O ex-presidente – que tenta diferenciar-se do estilo de confronto permanente do casal Kirchner - também comparou-se com o presidente Luiz Inácio Lula da Silva, com o qual possui uma relação de amizade. “Eu, como o Lula, venho do sindicalismo. E por isso sei que as coisas devem ser negociadas e não impostas”, disse, em referência à sua breve atividade sindical no início dos anos 70, quando integrava o sindicato dos funcionários municipais de Lomas de Zamora.

 

Duhalde foi eleito presidente provisório da Argentina no dia 1 de janeiro de 2002. No dia seguinte ele tomou posse para completar o mandato inacabado de Fernando De la Rúa, que havia renunciado duas semanas antes no meio da maior crise social, econômica e financeira do país.

 

Em 2003 Duhalde apadrinhou a candidatura de Néstor Kirchner – um desconhecido governador patagônio – para sua sucessão.

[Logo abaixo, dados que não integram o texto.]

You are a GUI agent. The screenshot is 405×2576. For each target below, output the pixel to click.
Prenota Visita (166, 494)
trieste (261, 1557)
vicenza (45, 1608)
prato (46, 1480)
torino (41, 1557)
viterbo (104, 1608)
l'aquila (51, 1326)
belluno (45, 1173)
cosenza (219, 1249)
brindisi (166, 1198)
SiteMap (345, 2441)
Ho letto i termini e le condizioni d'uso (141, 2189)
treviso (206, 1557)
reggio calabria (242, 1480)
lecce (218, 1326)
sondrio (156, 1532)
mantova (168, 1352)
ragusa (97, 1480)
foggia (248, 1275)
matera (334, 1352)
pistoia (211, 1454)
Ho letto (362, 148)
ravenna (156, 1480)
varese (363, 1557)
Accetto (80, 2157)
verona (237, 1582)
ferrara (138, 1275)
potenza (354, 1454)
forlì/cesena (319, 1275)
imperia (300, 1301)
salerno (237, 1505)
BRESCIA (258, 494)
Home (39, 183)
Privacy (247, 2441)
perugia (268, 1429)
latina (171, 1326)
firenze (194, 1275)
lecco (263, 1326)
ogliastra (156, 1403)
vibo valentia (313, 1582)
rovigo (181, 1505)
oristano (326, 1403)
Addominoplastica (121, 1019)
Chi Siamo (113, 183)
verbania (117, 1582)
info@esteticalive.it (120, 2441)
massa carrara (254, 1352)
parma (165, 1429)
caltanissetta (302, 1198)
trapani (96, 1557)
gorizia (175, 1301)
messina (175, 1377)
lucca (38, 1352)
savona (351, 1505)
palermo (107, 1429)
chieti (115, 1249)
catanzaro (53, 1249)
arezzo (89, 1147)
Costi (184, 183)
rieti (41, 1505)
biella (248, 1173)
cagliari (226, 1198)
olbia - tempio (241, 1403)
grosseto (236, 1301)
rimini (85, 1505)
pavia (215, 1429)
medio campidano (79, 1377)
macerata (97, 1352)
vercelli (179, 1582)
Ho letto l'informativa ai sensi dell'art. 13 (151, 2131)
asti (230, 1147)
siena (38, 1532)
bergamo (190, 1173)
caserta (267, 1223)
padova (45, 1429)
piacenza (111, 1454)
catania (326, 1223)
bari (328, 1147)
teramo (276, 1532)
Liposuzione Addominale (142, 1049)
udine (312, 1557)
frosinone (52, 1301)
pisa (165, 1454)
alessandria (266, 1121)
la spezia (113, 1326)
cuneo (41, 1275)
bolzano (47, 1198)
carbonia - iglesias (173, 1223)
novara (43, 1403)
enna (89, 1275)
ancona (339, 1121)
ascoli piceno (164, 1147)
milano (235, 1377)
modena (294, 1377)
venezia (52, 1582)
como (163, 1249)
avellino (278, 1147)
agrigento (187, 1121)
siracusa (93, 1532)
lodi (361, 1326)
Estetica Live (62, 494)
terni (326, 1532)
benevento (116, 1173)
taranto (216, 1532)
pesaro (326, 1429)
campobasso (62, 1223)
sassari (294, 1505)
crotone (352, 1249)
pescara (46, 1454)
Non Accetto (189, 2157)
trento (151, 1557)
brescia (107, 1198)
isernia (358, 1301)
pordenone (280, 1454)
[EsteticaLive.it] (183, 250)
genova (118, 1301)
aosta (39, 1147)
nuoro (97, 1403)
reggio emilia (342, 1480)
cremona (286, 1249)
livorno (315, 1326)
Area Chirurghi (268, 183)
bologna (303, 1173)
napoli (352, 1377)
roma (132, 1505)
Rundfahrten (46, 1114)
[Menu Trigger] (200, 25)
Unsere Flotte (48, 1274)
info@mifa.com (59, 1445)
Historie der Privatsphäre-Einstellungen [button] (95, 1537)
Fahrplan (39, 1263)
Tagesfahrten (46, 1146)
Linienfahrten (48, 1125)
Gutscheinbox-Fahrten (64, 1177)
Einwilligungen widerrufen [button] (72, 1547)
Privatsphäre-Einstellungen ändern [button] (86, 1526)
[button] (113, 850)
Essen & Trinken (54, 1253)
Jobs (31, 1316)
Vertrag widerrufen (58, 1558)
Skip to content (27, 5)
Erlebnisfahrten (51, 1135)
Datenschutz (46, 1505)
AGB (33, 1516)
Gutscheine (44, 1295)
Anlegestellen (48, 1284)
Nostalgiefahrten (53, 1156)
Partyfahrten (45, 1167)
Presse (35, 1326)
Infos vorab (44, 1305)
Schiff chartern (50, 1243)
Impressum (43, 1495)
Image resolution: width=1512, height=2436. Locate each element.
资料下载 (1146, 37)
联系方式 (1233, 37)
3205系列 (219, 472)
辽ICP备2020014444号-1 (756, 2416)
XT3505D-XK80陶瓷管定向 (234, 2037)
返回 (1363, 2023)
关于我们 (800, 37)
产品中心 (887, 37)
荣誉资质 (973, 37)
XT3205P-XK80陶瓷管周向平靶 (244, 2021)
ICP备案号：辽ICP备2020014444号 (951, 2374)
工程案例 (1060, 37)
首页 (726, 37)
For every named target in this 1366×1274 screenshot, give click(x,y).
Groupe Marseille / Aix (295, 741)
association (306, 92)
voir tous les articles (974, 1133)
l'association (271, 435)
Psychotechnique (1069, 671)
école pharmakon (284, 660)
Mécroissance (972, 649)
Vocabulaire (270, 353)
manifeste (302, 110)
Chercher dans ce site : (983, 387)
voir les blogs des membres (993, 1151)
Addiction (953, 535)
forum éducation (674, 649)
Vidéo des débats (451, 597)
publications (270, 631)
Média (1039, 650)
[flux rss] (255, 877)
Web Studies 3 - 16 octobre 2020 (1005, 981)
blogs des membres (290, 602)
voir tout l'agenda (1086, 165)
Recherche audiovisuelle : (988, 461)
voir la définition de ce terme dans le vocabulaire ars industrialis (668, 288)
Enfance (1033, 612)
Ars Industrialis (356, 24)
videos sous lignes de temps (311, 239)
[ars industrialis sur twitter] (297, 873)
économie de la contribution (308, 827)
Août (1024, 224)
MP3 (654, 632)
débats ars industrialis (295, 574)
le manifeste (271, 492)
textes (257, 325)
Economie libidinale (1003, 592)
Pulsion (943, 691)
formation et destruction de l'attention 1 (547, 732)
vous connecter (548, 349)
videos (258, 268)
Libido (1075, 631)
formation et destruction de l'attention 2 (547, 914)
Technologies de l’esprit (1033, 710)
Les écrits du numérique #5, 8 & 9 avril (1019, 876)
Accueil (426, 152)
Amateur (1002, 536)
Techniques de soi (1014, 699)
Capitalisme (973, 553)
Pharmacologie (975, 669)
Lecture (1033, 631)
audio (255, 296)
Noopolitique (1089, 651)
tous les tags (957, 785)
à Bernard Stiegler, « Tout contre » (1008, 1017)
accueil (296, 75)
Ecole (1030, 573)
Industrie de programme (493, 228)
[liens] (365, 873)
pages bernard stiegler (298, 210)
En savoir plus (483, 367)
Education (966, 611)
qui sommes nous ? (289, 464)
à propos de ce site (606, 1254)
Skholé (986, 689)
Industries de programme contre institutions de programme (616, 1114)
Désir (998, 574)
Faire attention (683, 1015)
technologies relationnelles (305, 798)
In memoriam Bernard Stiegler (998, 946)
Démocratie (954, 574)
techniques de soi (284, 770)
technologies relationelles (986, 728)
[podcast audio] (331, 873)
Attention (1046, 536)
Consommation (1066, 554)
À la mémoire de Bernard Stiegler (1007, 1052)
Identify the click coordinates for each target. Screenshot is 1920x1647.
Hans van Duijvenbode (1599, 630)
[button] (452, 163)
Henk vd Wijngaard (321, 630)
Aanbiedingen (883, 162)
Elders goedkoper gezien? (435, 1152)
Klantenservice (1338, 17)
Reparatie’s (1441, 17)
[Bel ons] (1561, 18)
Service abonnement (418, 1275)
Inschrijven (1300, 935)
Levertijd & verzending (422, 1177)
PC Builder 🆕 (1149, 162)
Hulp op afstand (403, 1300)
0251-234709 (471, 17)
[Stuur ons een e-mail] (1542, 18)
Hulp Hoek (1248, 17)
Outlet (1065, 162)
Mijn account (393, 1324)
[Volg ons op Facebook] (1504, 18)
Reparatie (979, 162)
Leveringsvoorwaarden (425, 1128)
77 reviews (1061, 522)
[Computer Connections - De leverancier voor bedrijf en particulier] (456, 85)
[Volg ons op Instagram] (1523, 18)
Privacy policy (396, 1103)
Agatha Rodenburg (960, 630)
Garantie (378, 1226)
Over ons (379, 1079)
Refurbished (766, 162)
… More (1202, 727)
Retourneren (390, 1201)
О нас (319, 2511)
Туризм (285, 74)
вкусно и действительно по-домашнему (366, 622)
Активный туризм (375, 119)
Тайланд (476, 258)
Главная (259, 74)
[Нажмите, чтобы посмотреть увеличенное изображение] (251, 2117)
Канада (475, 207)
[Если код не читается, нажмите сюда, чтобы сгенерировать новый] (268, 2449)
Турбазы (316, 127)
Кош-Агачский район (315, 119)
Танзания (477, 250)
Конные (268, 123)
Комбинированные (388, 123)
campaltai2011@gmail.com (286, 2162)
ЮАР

Tudo indicava que Kirchner não passaria de um “títere” nas mãos do presidente Duhalde. Mas o novo presidente rapidamente desvencilhou-se de seu padrinho e reduziu drasticamente seu poder. De lá para cá – segundo os analistas - Duhalde aplicou a mesma estratégia que utiliza em seu hobby preferido, o xadrez: esperou, meditou e fez movimentos para tentar aplicar o xeque-mate.

 

Garrafas de leite

 

Há dois meses o ex-presidente Duhalde afirmou que “o governo de Cristina (Kirchner) tem data de vencimento”. O ex-presidente indicou que o prazo dos Kirchners no poder é dezembro de 2011, mês em que conclui o mandato da atual presidente.

 

Na ocasião, Duhalde sugeriu que o casal não deveria tentar prolongar sua estadia na Casa Rosada com uma reeleição. O ex-presidente afirmou que o país está no meio de uma crise “séria” e que é preciso pensar no futuro. “O governo, tal como as garrafas de leite, tem vencimento. E espero que, tal como acontece com alguns produtos, não estrague antes do prazo”, sustentou.